M. Carney avance aussi des circonstances personnelles pour expliquer son départ. Le Canadien, qui a des enfants au collège et au lycée, avait, dès le début de son mandat, en 2013, affirmé qu’il ne l’étendrait pas au-delà de 2018. Récemment, il avait laissé planer le doute. Mais, lundi soir, il utilisait de nouveau sa situation familiale pour justifier son départ en 2019.

Attaque en règle

La bataille autour de M. Carney a été très virulente. Pendant la campagne du référendum du 23 juin, le gouverneur avait averti des risques économiques en cas de Brexit. Il avait même envisagé une possible « récession technique », deux trimestres d’affilée de contraction de l’activité, dans les mois qui suivraient le vote.

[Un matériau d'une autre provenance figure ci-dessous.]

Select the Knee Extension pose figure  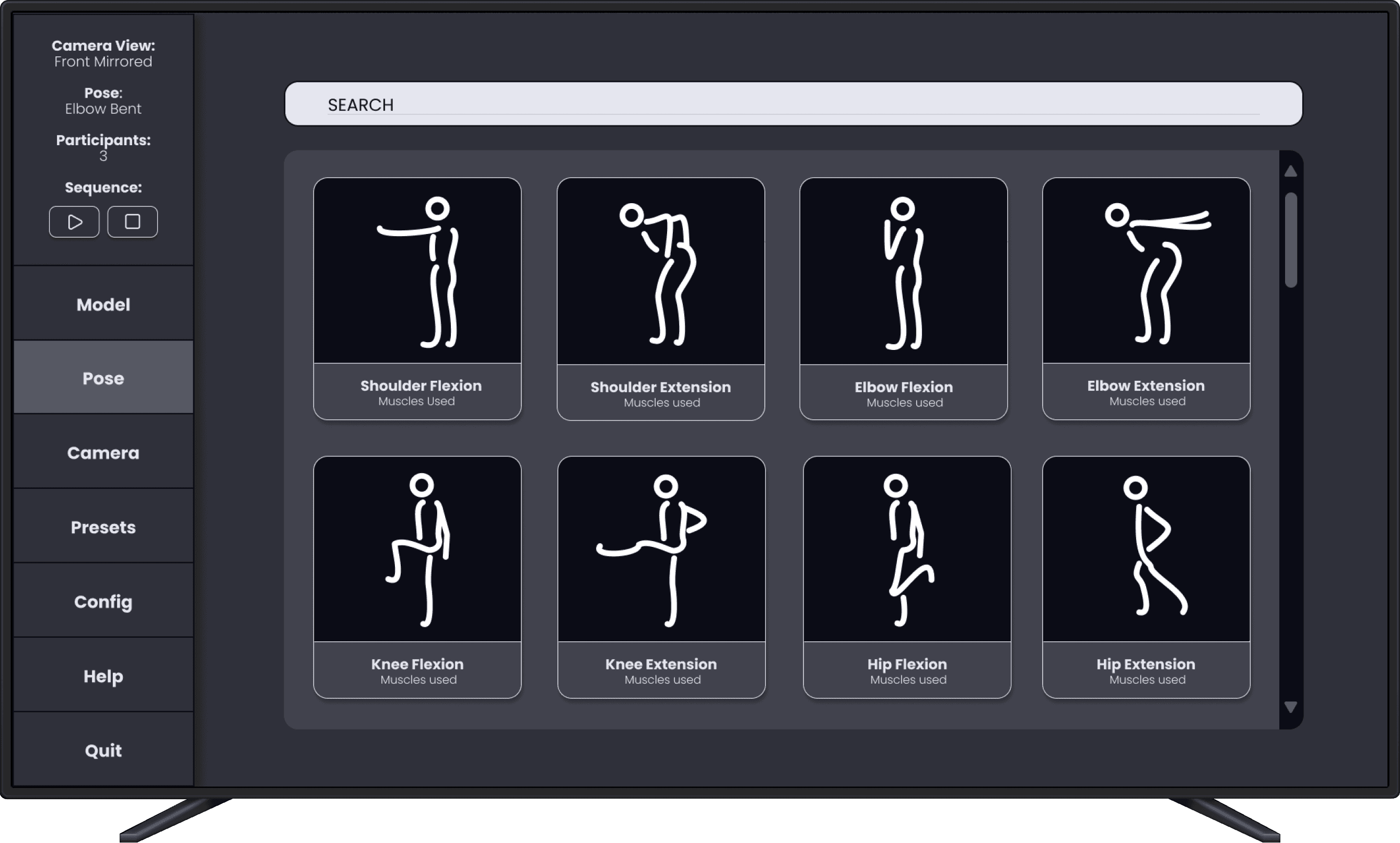click(x=661, y=549)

Ces prédictions se sont révélées excessivement pessimistes, du moins pour l’instant. La croissance britannique résiste, le produit intérieur brut a augmenté de 0,5 % au troisième trimestre.

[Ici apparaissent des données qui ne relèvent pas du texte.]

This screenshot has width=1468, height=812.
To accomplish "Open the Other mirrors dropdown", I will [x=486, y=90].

Depuis, les Brexiters rêvent de se venger. Theresa May, lors de son discours, début octobre, devant le congrès annuel du parti conservateur, leur a fourni des munitions. « Si la politique monétaire, avec ses taux d’intérêt super-bas et le “quantitative easing” [QE, assouplissement quantitatif] a fourni le médicament d’urgence nécessaire après la crise financière, nous devons reconnaître ses effets négatifs. Les gens qui ont des actifs sont devenus plus riches. Ceux qui n’en ont pas ont souffert. (…) Il faut que cela change. »

« C’est un mauvais perdant »

Si elle est partagée par de nombreux analystes, cette attaque en règle a brisé un tabou politique : depuis l’indépendance de la BoE, en 1998, le gouvernement ne critique en principe pas directement la politique monétaire. Certains Brexiters se sont engouffrés dans la brèche. Michael Gove, l’un des leaders de la campagne pour sortir de l’UE, a recommandé à M. Carney « un peu d’humilité ».

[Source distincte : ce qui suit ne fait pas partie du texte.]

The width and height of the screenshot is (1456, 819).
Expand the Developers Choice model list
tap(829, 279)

Jacob Rees-Mogg, un député conservateur classé parmi les plus extrémistes des opposants à l’UE, a demandé sa démission. « A chaque occasion, il dit du mal de l’économie britannique et ne trouve que du négatif, ce qui n’est pas le boulot du gouverneur de la Banque d’Angleterre. Il ne semble pas vouloir accepter le résultat du référendum et tourner la page. C’est un mauvais perdant. »

Cette apparente remise en cause de l’indépendance de la BoE inquiète dans les milieux économiques. « Le Royaume-Uni fait face à une période très troublée qui va être exigeante pour tous les dirigeants, souligne Howard Archer, économiste à IHS Global Insight. Tirer à vue sur le gouverneur de la Banque d’Angleterre ou sembler remettre en question son indépendance n’aide pas. »

« Le patient zéro de la diffamation eurosceptique »

Prudente, Mme May a d’ailleurs reculé, en faisant tardivement connaître son soutien à M. Carney. Cet épisode illustre la dureté des règlements de compte en cours à la tête de l’Etat britannique.

Selon Janan Ganesh, éditorialiste au Financial Times, le sort qu’a connu le gouverneur de la BoE n’est qu’un coup de semonce. « M. Carney est le patient zéro de la diffamation eurosceptique : la première victime de la justice des vainqueurs, qui va se répandre aux autres personnes de la vie publique qui ont été gênantes pendant la campagne du référendum. »

Il estime que le prochain dans la ligne de mire pourrait être le chancelier de l’Echiquier, Philip Hammond, qui est aujourd’hui le plus ardent défenseur d’un « Brexit doux » au sein du gouvernement. Selon M. Ganesh, les « Brexiters » « sont aujourd’hui le pouvoir dans ce pays ». Les difficultés de M. Carney n’en sont qu’un premier exemple.